In this article, I am going to change the SSH port from 22 to 52241 and create a new firewall rule in VPC. Please do your own research and make sure you understand the impact, especially on a production environment.
When you deploy a new docker container on GCE, you can SSH into the host machine ( VM ). This is simply because the IP address is pointing to the host machine. But what about the docker container that runs on it? In this case, you must use docker exec or the gcloud command-line tool in order to get access to the container, which can be pretty time consuming over time.
1 |
docker exec -ti {docker-container} bash |
I am working on a project where I need direct access to my alpine docker container on port 22 or any other port. As you can see in the below output, no ports are exposed for my container.
1 2 3 |
CONTAINER ID IMAGE COMMAND CREATED STATUS PORTS NAMES 36a7b16b17dc gcr.io/tobiasforkel/magento2:latest "/usr/bin/supervisor…" 15 minutes ago Up 15 minutes klt-tobiasforkel-2-kwkm 4597512dd812 gcr.io/stackdriver-agents/stackdriver-logging-agent:0.2-1.5.33-1-1 "/entrypoint.sh /usr…" 16 minutes ago Up 16 minutes stackdriver-logging-agent |
This is mainly because the docker container shares the network with the host. Source
Containerized VMs launch containers with the network set to host mode. A container shares the host network stack, and all interfaces from the host are available to the container.

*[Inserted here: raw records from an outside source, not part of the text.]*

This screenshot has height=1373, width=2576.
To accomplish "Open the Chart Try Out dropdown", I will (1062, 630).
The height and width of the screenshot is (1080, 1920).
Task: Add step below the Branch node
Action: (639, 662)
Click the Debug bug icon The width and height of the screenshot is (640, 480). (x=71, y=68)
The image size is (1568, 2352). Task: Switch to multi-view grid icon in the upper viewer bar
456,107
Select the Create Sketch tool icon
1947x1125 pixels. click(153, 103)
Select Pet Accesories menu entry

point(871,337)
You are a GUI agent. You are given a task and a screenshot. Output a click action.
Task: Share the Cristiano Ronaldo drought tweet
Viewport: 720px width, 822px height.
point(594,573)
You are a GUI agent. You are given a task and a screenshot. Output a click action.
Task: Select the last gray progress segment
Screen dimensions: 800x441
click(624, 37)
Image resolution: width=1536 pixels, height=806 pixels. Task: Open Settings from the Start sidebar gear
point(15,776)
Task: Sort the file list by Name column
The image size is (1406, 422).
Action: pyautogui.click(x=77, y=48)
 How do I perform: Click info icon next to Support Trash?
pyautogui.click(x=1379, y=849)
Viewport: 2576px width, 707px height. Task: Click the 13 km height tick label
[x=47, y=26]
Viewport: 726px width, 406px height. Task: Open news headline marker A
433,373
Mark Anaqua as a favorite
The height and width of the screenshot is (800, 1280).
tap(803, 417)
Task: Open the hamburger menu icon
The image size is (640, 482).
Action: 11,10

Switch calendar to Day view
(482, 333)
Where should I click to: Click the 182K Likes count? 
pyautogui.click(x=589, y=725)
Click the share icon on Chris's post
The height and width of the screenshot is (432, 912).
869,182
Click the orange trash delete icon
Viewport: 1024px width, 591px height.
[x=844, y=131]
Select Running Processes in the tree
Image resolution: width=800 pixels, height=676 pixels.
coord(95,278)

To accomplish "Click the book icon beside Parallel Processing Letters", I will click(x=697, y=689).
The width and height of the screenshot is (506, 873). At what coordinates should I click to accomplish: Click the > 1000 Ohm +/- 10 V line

This is very convenient because it allows you to access your docker container from pretty much any port. However, only a few ports are actually open and configured in the VPC Network > Firewall settings for security reasons. For the SSH connection I decided to open a custom port 52241. You can do this in your GCP Console under VPC Network > Firewall or with the following gcloud command-line tool.
1 |
gcloud compute firewall-rules create custom-allow-ssh --allow tcp:52241 --priority=65534 --description="Allow SSH connections on port 52241" --direction=INGRESS |
1 2 3 4 5 |
gcloud compute firewall-rules create custom-allow-ssh --allow tcp:52241 --priority=65534 --description="Allow SSH connections on port 52241" --direction=INGRESS Creating firewall...⠹Created [https://www.googleapis.com/compute/v1/projects/tobiasforkel/global/firewalls/custom-allow-ssh]. Creating firewall...done. NAME NETWORK DIRECTION PRIORITY ALLOW DENY DISABLED custom-allow-ssh default INGRESS 65534 tcp:52241 False |
Once completed, here is how the new firewall rule looks like in the console. If you scroll down, you will also see all affected instances.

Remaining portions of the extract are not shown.